Disclosure of Invention
Aiming at the defects in the prior art, the invention provides a simple and convenient preparation method of a transparent electrode of an ultralow-concentration hydrogen peroxide sensor. The preparation method is simple, the quartz glass graphene is prepared by utilizing direct chemical vapor deposition, then the graphene glass composite platinum nanoparticles are obtained by combining the vacuum magnetron sputtering process, the graphene glass composite platinum nanoparticles can be used as independent transparent electrodes to be applied to sensors, the ultralow-concentration hydrogen peroxide can be detected, the lower detection limit is 3.3nmol/L, the detection linear range is 10nmol/L-80 mu mol/L, and H is fully expanded2O2The application interval of the sensor; meanwhile, the kit has stronger anti-interference performance on dopamine, ascorbic acid and uric acid, and can be applied to the detection of actual biological samples.
Description of terms:
room temperature: having the meaning known in the art, in particular 25 ℃. + -. 5 ℃.
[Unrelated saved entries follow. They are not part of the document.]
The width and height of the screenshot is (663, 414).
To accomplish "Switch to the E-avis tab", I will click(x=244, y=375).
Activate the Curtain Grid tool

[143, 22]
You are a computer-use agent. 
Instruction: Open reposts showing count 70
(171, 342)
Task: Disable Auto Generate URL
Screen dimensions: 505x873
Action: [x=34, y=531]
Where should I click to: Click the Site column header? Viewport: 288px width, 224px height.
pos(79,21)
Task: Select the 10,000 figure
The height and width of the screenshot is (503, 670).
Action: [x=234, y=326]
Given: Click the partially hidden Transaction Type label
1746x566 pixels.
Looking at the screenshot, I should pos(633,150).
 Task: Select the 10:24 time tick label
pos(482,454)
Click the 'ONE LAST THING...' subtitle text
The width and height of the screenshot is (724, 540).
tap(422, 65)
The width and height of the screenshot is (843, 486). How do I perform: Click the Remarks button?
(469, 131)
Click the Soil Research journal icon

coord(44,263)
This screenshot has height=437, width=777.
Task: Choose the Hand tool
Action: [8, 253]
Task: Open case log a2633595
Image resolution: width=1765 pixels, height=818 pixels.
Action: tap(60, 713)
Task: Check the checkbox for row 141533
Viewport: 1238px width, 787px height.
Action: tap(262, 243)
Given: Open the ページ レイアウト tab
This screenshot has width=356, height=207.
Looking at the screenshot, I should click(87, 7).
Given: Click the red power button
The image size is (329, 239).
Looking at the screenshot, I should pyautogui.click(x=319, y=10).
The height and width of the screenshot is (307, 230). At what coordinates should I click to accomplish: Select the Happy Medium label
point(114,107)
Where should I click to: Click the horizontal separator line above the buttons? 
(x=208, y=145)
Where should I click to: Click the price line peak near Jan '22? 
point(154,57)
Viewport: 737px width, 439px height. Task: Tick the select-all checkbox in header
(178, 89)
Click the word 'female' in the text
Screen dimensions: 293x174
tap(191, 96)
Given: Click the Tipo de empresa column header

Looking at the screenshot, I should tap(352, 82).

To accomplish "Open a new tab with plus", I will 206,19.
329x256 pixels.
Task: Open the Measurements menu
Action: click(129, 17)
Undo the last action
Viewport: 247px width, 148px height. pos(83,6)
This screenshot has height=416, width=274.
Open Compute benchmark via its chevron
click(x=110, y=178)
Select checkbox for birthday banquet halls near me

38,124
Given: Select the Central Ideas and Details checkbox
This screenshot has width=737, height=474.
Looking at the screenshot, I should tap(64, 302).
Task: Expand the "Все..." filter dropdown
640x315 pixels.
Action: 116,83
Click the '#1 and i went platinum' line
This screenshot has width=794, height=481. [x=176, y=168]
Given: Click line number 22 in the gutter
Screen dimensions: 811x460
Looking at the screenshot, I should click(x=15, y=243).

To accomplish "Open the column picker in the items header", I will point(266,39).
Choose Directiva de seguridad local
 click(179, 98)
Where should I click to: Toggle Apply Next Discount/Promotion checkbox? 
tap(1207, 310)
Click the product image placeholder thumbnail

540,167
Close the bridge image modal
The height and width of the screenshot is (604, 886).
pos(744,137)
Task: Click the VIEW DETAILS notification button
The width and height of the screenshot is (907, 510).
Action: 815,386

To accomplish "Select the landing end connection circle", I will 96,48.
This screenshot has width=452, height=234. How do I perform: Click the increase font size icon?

The technical scheme of the invention is as follows:
a simple preparation method of a transparent electrode of an ultra-low concentration hydrogen peroxide sensor comprises the following steps:
(1) using methane as a carbon source gas, and depositing and growing graphene on the surface of quartz glass by adopting a normal-pressure chemical vapor deposition method at the temperature of 800-;
(2) and sputtering platinum nano particles on the surface of the quartz glass graphene by using a vacuum magnetron sputtering process by taking a platinum sheet as a sputtering target to prepare the graphene glass composite platinum nano particle transparent electrode.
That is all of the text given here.